As Patronage or Partnership reveals, there are often more questions than answers. One of the issues raised by the case studies is: Who has the capacity to build capacities? "A lot of the people who work in emergencies are young and highly stressed. They may not know the local context. They may not have the skills or the background to do what's required," says Smillie.

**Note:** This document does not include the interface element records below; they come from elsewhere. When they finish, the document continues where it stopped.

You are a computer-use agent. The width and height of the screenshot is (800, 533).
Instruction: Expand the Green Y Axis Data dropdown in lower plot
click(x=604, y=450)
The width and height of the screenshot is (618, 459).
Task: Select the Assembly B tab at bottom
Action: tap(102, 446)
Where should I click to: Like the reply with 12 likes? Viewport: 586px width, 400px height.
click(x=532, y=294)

Another issue is money. "The $5 and $10 donors want to see their money go to helping people in trouble. They're not necessarily interested in long-term solutions. The same thing [applies to] institutional donors. They have short term funding to do specific things in an emergency. It's often not very focused on building capacities or getting things done in the long run," he says.

Corruption

Additional concerns include finding suitable local organizations to work with, and dealing with corruption. "Of course, there is bound to be corruption in a situation of great desperation where large resources are available. But I can't imagine that in 50 years of the development enterprise, we haven't found ways of managing relationships, [implementing] checks and balances, and finding people who aren't corrupt," says Smillie. Unfortunately, "what happens is that we tend to put in more and more controls. And the more you control, the more you detract from the nature of partnership and the kind of trust that's necessary if you really are going to build capacities."

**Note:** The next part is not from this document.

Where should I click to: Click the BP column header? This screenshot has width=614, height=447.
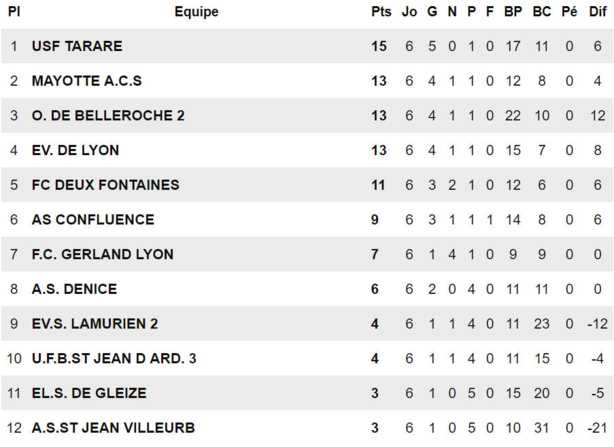(514, 12)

Lastly, there's the issue of motivation. "Do humanitarian agencies really want to change the status quo?" asks Smillie. "A lot of the work that international organizations do is their bread and butter: it's how they live, it's how they survive, it's how they sustain themselves. In some countries, local organizations are very suspicious of the motivation of international agencies."

No simple recipes

When it comes to building local capacities during emergencies, Patronage or Partnership underlines that there are no simple recipes. What the book does provide, writes Minear, "is a demonstration of the importance of struggling — country by country, conflict by conflict — with the vexing dilemmas of capacity building in all of their complexity."

John Eberlee is the Managing Editor of IDRC Reports Online.